Records contained in a dataset:
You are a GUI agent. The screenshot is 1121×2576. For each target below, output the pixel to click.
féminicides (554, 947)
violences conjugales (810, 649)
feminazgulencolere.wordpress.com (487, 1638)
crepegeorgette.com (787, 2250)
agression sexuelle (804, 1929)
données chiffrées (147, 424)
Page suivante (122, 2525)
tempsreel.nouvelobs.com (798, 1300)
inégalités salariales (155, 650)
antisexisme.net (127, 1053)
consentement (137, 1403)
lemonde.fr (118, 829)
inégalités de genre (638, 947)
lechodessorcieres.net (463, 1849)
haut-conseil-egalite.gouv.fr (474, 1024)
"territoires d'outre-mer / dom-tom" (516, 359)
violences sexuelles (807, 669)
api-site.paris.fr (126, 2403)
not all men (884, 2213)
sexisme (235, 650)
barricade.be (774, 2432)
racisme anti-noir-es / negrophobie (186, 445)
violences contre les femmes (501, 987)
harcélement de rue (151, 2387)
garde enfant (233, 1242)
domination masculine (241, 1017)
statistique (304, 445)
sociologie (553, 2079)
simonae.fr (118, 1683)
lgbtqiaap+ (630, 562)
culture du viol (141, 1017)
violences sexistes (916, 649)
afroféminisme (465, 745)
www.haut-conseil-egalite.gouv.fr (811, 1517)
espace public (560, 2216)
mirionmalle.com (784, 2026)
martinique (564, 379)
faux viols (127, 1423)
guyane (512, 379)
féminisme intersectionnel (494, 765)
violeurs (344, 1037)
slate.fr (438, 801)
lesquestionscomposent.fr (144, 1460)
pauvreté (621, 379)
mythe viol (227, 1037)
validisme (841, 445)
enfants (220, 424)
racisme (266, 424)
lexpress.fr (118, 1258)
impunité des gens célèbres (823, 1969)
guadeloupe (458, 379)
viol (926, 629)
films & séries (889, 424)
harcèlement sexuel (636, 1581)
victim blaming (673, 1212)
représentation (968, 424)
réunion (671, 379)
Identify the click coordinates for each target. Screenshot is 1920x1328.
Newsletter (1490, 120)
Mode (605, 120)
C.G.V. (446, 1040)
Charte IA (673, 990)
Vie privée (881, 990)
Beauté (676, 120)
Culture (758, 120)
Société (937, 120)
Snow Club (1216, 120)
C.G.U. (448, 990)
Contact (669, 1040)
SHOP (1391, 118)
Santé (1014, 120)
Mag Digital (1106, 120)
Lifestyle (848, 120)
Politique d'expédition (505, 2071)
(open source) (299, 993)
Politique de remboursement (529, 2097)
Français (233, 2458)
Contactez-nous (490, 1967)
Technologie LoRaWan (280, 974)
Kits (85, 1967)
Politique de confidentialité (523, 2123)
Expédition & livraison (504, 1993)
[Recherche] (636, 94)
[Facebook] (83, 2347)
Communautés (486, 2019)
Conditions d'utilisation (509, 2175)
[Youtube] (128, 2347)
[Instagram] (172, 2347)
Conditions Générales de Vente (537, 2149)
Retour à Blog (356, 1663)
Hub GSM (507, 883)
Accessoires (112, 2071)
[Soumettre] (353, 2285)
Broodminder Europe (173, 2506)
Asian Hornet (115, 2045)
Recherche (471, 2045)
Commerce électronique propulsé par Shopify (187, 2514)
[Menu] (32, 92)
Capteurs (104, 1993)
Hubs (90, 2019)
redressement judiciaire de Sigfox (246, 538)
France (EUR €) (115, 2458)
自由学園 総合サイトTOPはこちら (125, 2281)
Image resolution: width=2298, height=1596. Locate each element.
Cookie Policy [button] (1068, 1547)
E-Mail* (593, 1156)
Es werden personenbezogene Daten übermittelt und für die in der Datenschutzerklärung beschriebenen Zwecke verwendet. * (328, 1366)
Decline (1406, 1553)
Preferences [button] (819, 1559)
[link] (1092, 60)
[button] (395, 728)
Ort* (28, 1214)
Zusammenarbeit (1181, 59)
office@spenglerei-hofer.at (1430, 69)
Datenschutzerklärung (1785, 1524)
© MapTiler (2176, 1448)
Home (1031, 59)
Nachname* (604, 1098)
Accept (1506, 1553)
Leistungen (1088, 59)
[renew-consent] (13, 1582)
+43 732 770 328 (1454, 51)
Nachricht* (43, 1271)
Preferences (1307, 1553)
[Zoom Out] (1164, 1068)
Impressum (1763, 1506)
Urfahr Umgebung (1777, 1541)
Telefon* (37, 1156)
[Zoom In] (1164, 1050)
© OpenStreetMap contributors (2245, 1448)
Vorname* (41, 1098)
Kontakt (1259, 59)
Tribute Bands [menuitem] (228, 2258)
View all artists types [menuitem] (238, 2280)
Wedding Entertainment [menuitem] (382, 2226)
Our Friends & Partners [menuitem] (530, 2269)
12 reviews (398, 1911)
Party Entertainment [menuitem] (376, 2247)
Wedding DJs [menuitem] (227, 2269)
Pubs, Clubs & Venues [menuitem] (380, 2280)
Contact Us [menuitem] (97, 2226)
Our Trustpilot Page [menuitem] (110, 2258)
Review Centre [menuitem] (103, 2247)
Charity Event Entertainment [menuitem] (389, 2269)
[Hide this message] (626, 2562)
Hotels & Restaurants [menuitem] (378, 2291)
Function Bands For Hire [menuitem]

--- DIRECTIONS ---
All of the data above must be retyped exactly.

--- RESPONSE BOX ---
You are a GUI agent. The screenshot is 1121×2576. For each target below, output the pixel to click.
féminicides (554, 947)
violences conjugales (810, 649)
feminazgulencolere.wordpress.com (487, 1638)
crepegeorgette.com (787, 2250)
agression sexuelle (804, 1929)
données chiffrées (147, 424)
Page suivante (122, 2525)
tempsreel.nouvelobs.com (798, 1300)
inégalités salariales (155, 650)
antisexisme.net (127, 1053)
consentement (137, 1403)
lemonde.fr (118, 829)
inégalités de genre (638, 947)
lechodessorcieres.net (463, 1849)
haut-conseil-egalite.gouv.fr (474, 1024)
"territoires d'outre-mer / dom-tom" (516, 359)
violences sexuelles (807, 669)
api-site.paris.fr (126, 2403)
not all men (884, 2213)
sexisme (235, 650)
barricade.be (774, 2432)
racisme anti-noir-es / negrophobie (186, 445)
violences contre les femmes (501, 987)
harcélement de rue (151, 2387)
garde enfant (233, 1242)
domination masculine (241, 1017)
statistique (304, 445)
sociologie (553, 2079)
simonae.fr (118, 1683)
lgbtqiaap+ (630, 562)
culture du viol (141, 1017)
violences sexistes (916, 649)
afroféminisme (465, 745)
www.haut-conseil-egalite.gouv.fr (811, 1517)
espace public (560, 2216)
mirionmalle.com (784, 2026)
martinique (564, 379)
faux viols (127, 1423)
guyane (512, 379)
féminisme intersectionnel (494, 765)
violeurs (344, 1037)
slate.fr (438, 801)
lesquestionscomposent.fr (144, 1460)
pauvreté (621, 379)
mythe viol (227, 1037)
validisme (841, 445)
enfants (220, 424)
racisme (266, 424)
lexpress.fr (118, 1258)
impunité des gens célèbres (823, 1969)
guadeloupe (458, 379)
viol (926, 629)
films & séries (889, 424)
harcèlement sexuel (636, 1581)
victim blaming (673, 1212)
représentation (968, 424)
réunion (671, 379)
Identify the click coordinates for each target. Screenshot is 1920x1328.
Newsletter (1490, 120)
Mode (605, 120)
C.G.V. (446, 1040)
Charte IA (673, 990)
Vie privée (881, 990)
Beauté (676, 120)
Culture (758, 120)
Société (937, 120)
Snow Club (1216, 120)
C.G.U. (448, 990)
Contact (669, 1040)
SHOP (1391, 118)
Santé (1014, 120)
Mag Digital (1106, 120)
Lifestyle (848, 120)
Politique d'expédition (505, 2071)
(open source) (299, 993)
Politique de remboursement (529, 2097)
Français (233, 2458)
Contactez-nous (490, 1967)
Technologie LoRaWan (280, 974)
Kits (85, 1967)
Politique de confidentialité (523, 2123)
Expédition & livraison (504, 1993)
[Recherche] (636, 94)
[Facebook] (83, 2347)
Communautés (486, 2019)
Conditions d'utilisation (509, 2175)
[Youtube] (128, 2347)
[Instagram] (172, 2347)
Conditions Générales de Vente (537, 2149)
Retour à Blog (356, 1663)
Hub GSM (507, 883)
Accessoires (112, 2071)
[Soumettre] (353, 2285)
Broodminder Europe (173, 2506)
Asian Hornet (115, 2045)
Recherche (471, 2045)
Commerce électronique propulsé par Shopify (187, 2514)
[Menu] (32, 92)
Capteurs (104, 1993)
Hubs (90, 2019)
redressement judiciaire de Sigfox (246, 538)
France (EUR €) (115, 2458)
自由学園 総合サイトTOPはこちら (125, 2281)
Image resolution: width=2298, height=1596. Locate each element.
Cookie Policy [button] (1068, 1547)
E-Mail* (593, 1156)
Es werden personenbezogene Daten übermittelt und für die in der Datenschutzerklärung beschriebenen Zwecke verwendet. * (328, 1366)
Decline (1406, 1553)
Preferences [button] (819, 1559)
[link] (1092, 60)
[button] (395, 728)
Ort* (28, 1214)
Zusammenarbeit (1181, 59)
office@spenglerei-hofer.at (1430, 69)
Datenschutzerklärung (1785, 1524)
© MapTiler (2176, 1448)
Home (1031, 59)
Nachname* (604, 1098)
Accept (1506, 1553)
Leistungen (1088, 59)
[renew-consent] (13, 1582)
+43 732 770 328 (1454, 51)
Nachricht* (43, 1271)
Preferences (1307, 1553)
[Zoom Out] (1164, 1068)
Impressum (1763, 1506)
Urfahr Umgebung (1777, 1541)
Telefon* (37, 1156)
[Zoom In] (1164, 1050)
© OpenStreetMap contributors (2245, 1448)
Vorname* (41, 1098)
Kontakt (1259, 59)
Tribute Bands [menuitem] (228, 2258)
View all artists types [menuitem] (238, 2280)
Wedding Entertainment [menuitem] (382, 2226)
Our Friends & Partners [menuitem] (530, 2269)
12 reviews (398, 1911)
Party Entertainment [menuitem] (376, 2247)
Wedding DJs [menuitem] (227, 2269)
Pubs, Clubs & Venues [menuitem] (380, 2280)
Contact Us [menuitem] (97, 2226)
Our Trustpilot Page [menuitem] (110, 2258)
Review Centre [menuitem] (103, 2247)
Charity Event Entertainment [menuitem] (389, 2269)
[Hide this message] (626, 2562)
Hotels & Restaurants [menuitem] (378, 2291)
Function Bands For Hire [menuitem]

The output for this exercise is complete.